A crise enfrentada pela cadeia produtiva do arroz em Santa Catarina entrou no centro da agenda do governo estadual após reunião realizada nesta semana com o governador Jorginho Mello. O encontro reuniu representantes do setor e lideranças políticas, entre elas o deputado estadual José Milton Scheffer. Os desdobramentos da conversa foram detalhados pelo presidente do Sindicato da Indústria do Arroz de Santa Catarina (SindArroz), Valmir Rampinelli, em entrevista concedida nesta quinta-feira (15), à Rádio Cidade em Dia 89.9 FM, do Grupo SCTODODIA de Comunicação, ao jornalista Denis Luciano.
Segundo Rampinelli, a avaliação do encontro foi positiva e trouxe sinalizações concretas do governo estadual diante do cenário considerado crítico para produtores e indústrias do arroz. De acordo com ele, o governador demonstrou conhecimento prévio das dificuldades do setor e se mostrou disposto a aprofundar o diálogo, inclusive com agendas regionais e articulações em nível federal.
Governo sinaliza medidas para amenizar crise
Entre os principais encaminhamentos apresentados pelo governo do Estado estão a viabilização de pesquisas para estimular novas formas de consumo do arroz, por meio da Fundação de Amparo à Pesquisa e Inovação do Estado de Santa Catarina (Fapesc), além da criação de linhas de crédito específicas e subsidiadas para os produtores.
Outra medida discutida foi o financiamento de sementes para a próxima safra, considerada essencial para garantir a continuidade da produção e evitar uma ruptura na cadeia produtiva. Rampinelli destacou que muitos agricultores enfrentam atualmente uma equação insustentável, colhendo o arroz com custos elevados e vendendo o produto abaixo do valor investido.
Crédito presumido e remuneração do produtor
Durante a reunião, o setor também reivindicou a retomada do crédito presumido que vigorava antes de 2018. Segundo o presidente do SindArroz, o secretário de Estado da Fazenda, Cleverson Siewert, sinalizou abertura para discutir a formalização desse mecanismo, com o objetivo de melhorar a remuneração do produtor e reduzir prejuízos acumulados.
Para Rampinelli, a valorização do agricultor é fundamental não apenas para o setor, mas para a economia regional como um todo. Municípios do Sul catarinense, como Turvo, Meleiro, Nova Veneza e Forquilhinha, têm forte dependência da rizicultura, e a retração do setor afeta diretamente o comércio, a arrecadação municipal e a geração de empregos.
Articulação com o governo federal e exportações
Outro ponto considerado estratégico foi a possibilidade de articulação com o governo federal. O governador Jorginho Mello se colocou à disposição para intermediar uma audiência com o ministro da Agricultura, Carlos Fávaro, além de apoiar uma agenda junto ao vice-presidente Geraldo Alckmin.
A intenção, segundo Rampinelli, é iniciar tratativas para ampliar a exportação do arroz catarinense, especialmente para países da África, mercado que tem aumentado o consumo do produto e demonstra interesse no abastecimento externo.
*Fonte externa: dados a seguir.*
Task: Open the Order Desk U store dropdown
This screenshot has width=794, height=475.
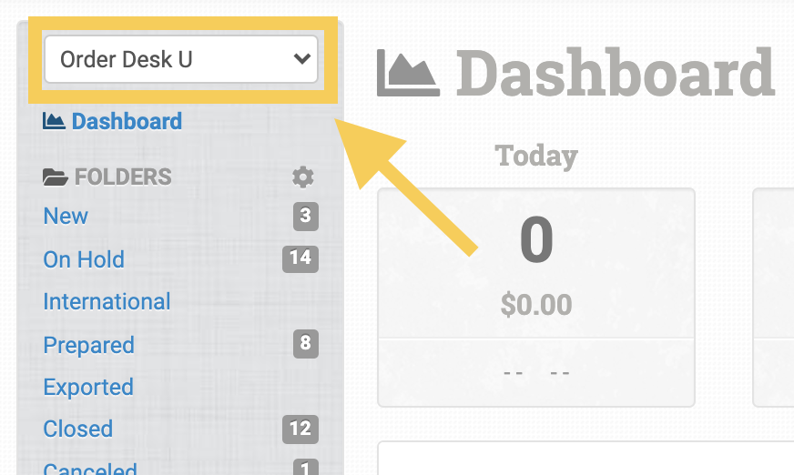Action: coord(180,60)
Entidades de outros estados, como Rio Grande do Sul, além da Associação Brasileira da Indústria do Arroz (Abiarroz), devem integrar esse movimento para fortalecer a representação do setor.
Agenda regional segue no Sul do Estado
Como desdobramento imediato da reunião, o governador cumpre agenda em Turvo, onde deve ouvir produtores da região e aprofundar o diagnóstico da crise. Representantes do SindArroz também acompanham os compromissos, reforçando as demandas já apresentadas.
Para o presidente da entidade, a manutenção do diálogo e a união das entidades representativas são decisivas para evitar oscilações bruscas no mercado e garantir estabilidade à cadeia produtiva do arroz em Santa Catarina.